South Africa Extends Fuel Levy Relief to Curb Price Hikes
The South African government extended fuel levy reductions through June 2026 to shield consumers from global oil price volatility and Middle East conflict.
The South African government has extended temporary fuel levy relief until June 2026 to mitigate sharp price increases driven by oil supply volatility and conflict in the Middle East. Enoch Godongwana, the Minister of Finance, announced that the R3 per litre reduction for petrol will remain in place through May. For diesel users, relief will increase by 93 cents to R3.93 per litre effective May 6, effectively reducing the general diesel levy to zero for the month.
To avoid a sudden price shock, the government will halve the relief measures starting June 3 before phasing them out entirely in July, when full levies return. These interventions follow projections from the Central Energy Fund that diesel prices would rise by over R5 per litre and 95-octane petrol by more than R2 per litre in May.

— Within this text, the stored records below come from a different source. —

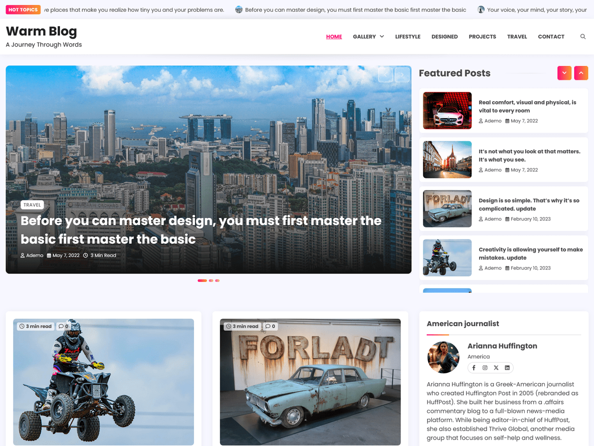Image resolution: width=594 pixels, height=446 pixels.
Task: Click the previous arrow on the hero slider
Action: 385,74
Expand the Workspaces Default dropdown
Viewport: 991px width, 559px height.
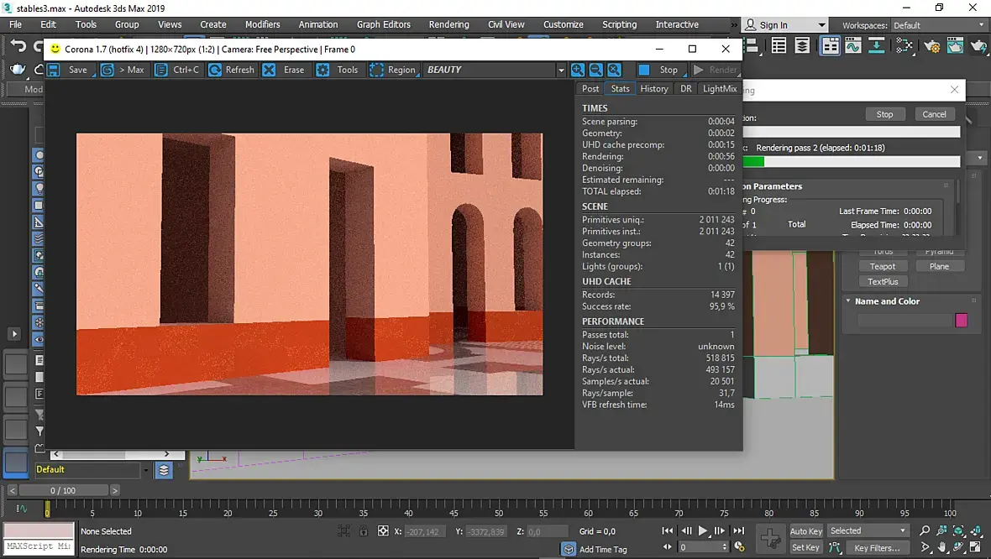[937, 25]

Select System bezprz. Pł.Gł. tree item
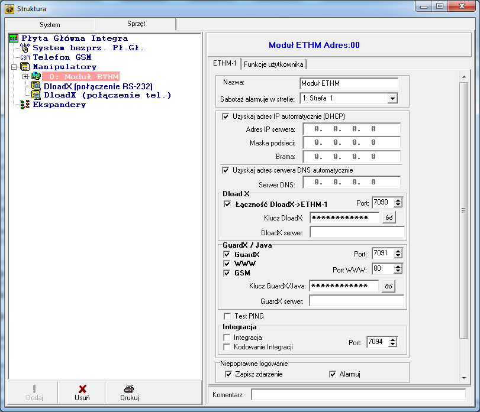coord(88,48)
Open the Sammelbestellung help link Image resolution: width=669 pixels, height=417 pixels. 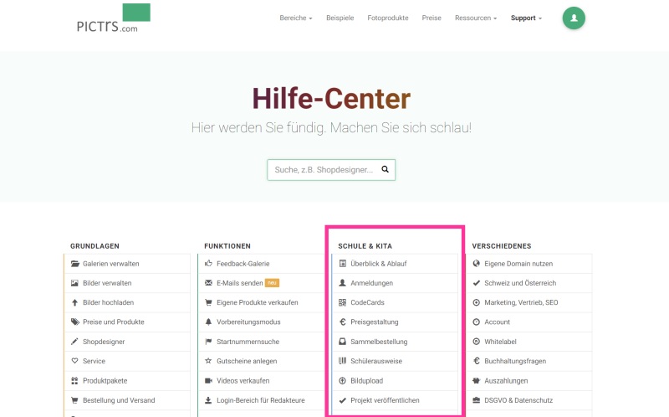tap(379, 342)
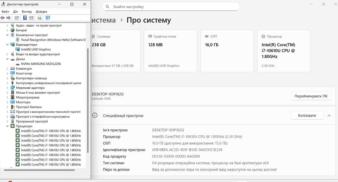
Task: Select Facial Recognition (Windows Hello) device icon
Action: (x=18, y=40)
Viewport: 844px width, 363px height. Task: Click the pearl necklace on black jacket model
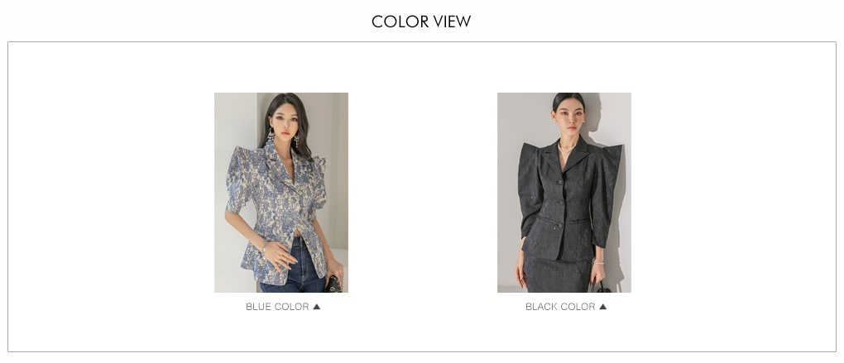click(x=564, y=147)
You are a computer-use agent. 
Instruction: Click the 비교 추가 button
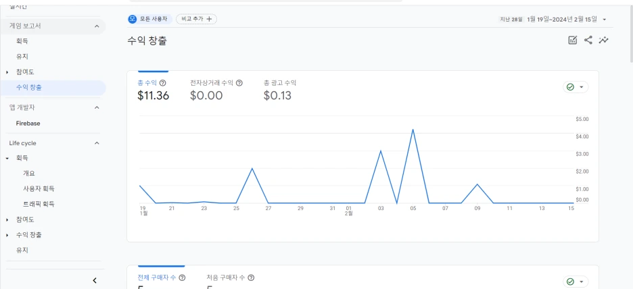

The National Treasury estimates the total cost of the relief from April to June 2026 at R17.2 billion in foregone tax revenue. This will be funded through higher-than-expected tax collections and departmental underspending to maintain the 2026 Budget fiscal framework.
While the Motor Industry Staff Association welcomed the move as a positive step for transport workers and businesses, the organization criticized the exclusion of illuminating paraffin users. The association is calling for a transparent review of the local fuel pricing mechanism, which the Department of Mineral and Petroleum Resources expects to complete by March 2027.